En la reconduisant à sa place, il était presque aussi heureux qu’elle et il songeait que le seul bonheur, c’est de donner le bonheur sans exiger aucun retour.

Vers deux heures, il résista à Calixte Héliot qui sagement tentait de l’entraîner. Plus tard, il vit Moscowitch, après avoir consulté sa montre, disparaître dans l’antichambre. Sixtine le frôla au même instant ; elle tournait, en jasant, au bras de Renaudeau qui semblait dire des méchancetés.

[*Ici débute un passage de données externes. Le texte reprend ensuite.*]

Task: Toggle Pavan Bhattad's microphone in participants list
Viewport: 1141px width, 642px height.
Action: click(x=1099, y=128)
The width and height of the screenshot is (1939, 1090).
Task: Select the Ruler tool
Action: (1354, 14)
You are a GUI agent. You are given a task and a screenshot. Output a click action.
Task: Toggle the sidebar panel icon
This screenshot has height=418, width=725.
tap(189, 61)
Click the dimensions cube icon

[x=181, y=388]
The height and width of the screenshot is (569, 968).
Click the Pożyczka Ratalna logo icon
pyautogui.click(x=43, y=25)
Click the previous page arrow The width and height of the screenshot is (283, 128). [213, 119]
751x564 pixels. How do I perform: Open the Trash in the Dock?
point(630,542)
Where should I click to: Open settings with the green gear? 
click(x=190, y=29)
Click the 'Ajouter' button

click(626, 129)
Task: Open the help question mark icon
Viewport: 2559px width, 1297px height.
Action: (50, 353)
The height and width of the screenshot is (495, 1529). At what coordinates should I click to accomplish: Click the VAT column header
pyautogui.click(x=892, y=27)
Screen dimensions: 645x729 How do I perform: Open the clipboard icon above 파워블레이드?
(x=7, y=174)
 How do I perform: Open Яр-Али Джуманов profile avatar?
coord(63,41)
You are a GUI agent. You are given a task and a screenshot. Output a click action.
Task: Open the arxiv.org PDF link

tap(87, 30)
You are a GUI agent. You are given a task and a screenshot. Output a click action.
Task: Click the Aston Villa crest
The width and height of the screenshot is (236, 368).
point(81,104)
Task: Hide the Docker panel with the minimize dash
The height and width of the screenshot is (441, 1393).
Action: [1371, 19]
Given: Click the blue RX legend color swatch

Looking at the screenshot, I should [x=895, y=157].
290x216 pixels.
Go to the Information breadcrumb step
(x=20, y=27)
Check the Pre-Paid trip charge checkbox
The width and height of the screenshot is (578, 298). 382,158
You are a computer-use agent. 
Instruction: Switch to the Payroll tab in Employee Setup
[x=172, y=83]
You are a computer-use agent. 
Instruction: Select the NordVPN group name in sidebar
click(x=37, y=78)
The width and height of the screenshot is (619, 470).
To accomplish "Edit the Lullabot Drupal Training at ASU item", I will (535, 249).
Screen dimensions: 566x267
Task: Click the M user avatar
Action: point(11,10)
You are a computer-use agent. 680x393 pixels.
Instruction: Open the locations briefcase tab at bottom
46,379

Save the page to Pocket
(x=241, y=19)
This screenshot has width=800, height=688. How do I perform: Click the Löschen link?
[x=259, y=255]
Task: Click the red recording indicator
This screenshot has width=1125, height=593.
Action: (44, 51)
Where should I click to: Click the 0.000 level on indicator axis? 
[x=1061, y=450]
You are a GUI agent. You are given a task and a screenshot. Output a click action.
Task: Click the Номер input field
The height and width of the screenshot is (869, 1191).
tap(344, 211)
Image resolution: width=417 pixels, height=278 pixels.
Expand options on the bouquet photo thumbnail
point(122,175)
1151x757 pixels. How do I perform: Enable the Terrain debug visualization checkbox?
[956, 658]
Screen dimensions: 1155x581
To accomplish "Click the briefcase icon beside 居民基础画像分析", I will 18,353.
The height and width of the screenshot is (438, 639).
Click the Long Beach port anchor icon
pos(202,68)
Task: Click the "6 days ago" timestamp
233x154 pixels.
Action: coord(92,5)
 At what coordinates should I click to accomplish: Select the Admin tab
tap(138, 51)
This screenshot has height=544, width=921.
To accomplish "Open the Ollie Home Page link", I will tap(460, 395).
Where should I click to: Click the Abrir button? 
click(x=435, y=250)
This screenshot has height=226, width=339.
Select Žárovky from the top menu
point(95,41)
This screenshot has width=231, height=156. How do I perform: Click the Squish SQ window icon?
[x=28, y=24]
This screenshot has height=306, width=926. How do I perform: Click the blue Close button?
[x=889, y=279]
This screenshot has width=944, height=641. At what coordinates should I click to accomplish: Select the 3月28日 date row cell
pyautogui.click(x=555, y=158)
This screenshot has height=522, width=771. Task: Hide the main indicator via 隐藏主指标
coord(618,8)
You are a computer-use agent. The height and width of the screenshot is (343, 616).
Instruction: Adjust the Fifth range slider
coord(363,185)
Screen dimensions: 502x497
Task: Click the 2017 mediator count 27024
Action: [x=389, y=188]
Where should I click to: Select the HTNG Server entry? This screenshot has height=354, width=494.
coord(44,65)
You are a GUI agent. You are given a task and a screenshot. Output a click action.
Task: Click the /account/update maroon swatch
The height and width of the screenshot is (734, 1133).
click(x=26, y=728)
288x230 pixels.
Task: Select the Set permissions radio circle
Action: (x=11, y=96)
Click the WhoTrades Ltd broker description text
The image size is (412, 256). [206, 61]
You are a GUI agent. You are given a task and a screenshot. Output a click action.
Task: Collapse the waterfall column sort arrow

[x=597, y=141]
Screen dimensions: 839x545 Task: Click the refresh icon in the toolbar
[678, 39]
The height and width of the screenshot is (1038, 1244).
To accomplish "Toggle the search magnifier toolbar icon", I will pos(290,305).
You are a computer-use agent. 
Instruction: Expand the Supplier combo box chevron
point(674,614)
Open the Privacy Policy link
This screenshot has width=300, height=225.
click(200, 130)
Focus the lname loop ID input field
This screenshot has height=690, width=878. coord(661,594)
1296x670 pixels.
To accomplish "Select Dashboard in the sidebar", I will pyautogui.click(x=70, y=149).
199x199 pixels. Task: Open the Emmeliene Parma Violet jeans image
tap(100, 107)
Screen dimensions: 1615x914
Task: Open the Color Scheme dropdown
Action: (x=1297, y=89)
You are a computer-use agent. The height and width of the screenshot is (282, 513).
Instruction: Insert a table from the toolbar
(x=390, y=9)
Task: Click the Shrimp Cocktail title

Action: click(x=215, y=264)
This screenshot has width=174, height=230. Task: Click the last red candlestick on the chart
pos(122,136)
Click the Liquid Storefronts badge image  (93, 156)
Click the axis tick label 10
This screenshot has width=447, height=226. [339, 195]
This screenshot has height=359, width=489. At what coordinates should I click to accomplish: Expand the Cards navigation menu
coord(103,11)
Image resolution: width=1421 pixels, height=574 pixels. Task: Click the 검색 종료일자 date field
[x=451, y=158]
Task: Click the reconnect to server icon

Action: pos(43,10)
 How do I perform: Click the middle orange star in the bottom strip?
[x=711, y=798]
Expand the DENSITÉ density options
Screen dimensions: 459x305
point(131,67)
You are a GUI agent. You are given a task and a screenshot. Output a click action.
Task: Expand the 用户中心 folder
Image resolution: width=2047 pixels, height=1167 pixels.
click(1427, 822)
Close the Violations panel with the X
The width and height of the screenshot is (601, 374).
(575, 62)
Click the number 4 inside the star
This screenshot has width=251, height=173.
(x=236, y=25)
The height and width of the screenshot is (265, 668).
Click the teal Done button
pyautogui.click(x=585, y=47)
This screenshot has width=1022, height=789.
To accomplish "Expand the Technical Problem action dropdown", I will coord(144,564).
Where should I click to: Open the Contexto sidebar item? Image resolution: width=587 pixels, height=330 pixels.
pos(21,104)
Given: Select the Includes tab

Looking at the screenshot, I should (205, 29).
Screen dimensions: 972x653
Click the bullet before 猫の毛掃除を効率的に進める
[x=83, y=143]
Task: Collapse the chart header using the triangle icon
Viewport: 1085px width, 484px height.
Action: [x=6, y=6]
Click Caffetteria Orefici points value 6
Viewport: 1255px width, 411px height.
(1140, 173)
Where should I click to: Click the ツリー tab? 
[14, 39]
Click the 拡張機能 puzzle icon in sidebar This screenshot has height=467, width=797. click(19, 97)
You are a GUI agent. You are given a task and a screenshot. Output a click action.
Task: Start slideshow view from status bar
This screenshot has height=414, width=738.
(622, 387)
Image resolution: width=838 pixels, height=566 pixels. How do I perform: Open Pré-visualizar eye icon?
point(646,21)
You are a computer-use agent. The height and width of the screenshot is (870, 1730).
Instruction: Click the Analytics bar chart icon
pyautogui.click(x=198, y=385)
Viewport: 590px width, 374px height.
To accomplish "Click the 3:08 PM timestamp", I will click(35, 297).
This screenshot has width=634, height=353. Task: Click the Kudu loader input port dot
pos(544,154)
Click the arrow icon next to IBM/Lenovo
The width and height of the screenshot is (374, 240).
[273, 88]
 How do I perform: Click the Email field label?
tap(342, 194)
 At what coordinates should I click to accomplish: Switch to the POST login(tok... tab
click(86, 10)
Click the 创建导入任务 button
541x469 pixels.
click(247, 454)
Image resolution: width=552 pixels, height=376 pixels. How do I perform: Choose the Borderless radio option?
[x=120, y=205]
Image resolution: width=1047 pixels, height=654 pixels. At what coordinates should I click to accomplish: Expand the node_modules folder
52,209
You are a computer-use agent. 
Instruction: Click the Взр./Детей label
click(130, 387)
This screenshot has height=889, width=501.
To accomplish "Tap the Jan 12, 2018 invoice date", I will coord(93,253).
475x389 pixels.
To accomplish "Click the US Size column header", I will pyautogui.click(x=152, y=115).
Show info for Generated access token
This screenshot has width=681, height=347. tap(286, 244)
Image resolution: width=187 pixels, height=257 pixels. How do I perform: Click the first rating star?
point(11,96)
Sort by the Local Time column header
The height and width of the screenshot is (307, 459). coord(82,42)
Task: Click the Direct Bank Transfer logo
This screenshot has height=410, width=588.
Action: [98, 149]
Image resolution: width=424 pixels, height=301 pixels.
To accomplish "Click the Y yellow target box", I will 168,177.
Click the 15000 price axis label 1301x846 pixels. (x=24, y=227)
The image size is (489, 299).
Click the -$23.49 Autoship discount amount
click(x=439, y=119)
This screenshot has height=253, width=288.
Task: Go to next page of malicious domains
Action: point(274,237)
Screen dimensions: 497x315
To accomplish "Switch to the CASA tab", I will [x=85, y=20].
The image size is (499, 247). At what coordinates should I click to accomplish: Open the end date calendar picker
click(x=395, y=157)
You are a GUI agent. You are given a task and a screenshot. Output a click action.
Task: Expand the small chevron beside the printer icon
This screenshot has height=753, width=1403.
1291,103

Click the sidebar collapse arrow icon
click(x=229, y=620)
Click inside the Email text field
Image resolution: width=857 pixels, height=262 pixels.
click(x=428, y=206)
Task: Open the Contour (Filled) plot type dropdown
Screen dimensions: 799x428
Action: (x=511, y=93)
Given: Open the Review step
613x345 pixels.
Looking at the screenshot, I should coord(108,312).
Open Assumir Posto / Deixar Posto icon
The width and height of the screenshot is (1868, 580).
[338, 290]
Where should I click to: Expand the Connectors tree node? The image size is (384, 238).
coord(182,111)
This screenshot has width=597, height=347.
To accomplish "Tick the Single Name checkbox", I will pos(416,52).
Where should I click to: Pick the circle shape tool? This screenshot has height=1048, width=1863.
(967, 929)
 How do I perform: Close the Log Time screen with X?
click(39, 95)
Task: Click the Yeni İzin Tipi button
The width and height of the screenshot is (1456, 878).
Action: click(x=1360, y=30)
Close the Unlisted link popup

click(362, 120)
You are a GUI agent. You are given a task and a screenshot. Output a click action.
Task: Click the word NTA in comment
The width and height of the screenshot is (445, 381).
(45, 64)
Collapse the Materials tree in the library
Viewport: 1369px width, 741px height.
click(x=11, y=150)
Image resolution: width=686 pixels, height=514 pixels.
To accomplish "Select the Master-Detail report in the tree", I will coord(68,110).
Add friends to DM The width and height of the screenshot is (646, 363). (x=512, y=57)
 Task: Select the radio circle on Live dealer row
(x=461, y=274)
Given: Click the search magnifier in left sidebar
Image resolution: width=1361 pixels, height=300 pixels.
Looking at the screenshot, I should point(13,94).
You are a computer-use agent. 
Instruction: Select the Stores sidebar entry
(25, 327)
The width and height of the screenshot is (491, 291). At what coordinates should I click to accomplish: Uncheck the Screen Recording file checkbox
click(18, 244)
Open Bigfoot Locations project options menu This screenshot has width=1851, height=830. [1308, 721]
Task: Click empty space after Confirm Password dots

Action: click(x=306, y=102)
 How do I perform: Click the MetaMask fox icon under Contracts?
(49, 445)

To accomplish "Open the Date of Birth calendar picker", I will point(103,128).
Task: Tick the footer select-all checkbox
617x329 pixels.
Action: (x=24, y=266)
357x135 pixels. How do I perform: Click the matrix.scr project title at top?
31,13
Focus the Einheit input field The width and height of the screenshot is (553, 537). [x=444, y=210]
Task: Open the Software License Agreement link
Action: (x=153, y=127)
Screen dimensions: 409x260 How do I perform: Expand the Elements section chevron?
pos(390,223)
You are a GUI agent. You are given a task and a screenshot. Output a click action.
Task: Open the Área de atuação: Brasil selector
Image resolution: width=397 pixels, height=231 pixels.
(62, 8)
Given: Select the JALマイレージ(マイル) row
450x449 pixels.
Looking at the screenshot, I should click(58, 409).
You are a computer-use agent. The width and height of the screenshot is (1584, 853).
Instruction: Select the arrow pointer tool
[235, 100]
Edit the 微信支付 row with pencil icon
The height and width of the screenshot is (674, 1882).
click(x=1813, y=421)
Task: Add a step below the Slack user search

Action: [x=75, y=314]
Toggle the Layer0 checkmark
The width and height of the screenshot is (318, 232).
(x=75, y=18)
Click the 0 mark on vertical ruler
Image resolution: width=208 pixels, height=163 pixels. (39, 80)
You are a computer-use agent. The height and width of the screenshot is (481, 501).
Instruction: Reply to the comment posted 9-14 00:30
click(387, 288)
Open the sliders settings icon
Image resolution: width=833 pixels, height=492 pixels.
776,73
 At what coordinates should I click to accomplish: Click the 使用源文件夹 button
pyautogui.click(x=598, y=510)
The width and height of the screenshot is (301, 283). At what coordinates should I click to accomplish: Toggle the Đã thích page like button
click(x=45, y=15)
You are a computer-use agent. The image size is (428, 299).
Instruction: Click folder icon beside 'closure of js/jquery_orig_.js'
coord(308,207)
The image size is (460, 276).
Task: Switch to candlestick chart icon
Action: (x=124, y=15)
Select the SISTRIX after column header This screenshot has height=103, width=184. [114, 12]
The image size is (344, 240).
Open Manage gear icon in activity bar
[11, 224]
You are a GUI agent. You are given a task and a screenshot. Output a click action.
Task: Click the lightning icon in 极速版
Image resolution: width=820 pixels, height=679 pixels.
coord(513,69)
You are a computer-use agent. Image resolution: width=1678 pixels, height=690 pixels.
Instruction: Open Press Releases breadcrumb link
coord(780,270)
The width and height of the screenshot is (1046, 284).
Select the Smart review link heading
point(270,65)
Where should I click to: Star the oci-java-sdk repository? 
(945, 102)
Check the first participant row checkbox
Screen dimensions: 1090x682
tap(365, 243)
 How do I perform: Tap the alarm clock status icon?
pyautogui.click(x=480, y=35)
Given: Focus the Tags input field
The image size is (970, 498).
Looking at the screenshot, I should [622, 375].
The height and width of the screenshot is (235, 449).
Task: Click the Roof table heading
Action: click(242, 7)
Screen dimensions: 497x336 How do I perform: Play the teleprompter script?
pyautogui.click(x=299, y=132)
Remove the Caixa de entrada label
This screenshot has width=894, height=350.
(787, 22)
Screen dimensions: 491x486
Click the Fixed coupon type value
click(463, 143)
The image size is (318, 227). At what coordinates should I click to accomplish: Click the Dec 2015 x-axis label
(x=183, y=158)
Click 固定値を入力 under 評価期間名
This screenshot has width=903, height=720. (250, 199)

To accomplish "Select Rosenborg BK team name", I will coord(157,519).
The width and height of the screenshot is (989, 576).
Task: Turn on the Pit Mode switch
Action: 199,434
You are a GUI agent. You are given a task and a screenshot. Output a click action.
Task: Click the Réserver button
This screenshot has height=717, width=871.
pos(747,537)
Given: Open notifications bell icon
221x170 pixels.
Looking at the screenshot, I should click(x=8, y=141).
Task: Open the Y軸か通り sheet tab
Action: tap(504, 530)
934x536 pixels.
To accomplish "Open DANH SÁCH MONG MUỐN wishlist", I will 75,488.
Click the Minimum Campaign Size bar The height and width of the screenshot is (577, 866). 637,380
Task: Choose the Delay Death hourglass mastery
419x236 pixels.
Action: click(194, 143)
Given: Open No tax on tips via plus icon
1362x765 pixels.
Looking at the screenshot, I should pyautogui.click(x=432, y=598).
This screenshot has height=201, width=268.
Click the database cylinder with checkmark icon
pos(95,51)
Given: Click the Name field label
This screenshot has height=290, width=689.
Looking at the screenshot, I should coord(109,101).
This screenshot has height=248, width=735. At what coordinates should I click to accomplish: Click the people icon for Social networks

Pendant une heure, peut-être plus, il demeura seul et immobile, à la même place, la regardant passer de mains en mains, insoucieuse et soudeuse. Il regardait, le cerveau creux, anémié par la veille, grisé par l’incessant tourbillon. Enfin les salons se dépeuplèrent. Pendant qu’il hésitait à s’offrir à Sixtine comme compagnon de retour, elle disparut, fuyante, sans tourner la tête, en femme bien décidée à refuser ou à n’accepter qu’avec ennui et mauvaise grâce, le bras d’un homme.

Il la laissa partir, alla complimenter la comtesse, saluer la fillette, qui lui tendit la main, boire un dernier verre de punch, afin d’être moins saisi par le froid du matin, puis descendit à son tour et rentra chez lui à pied.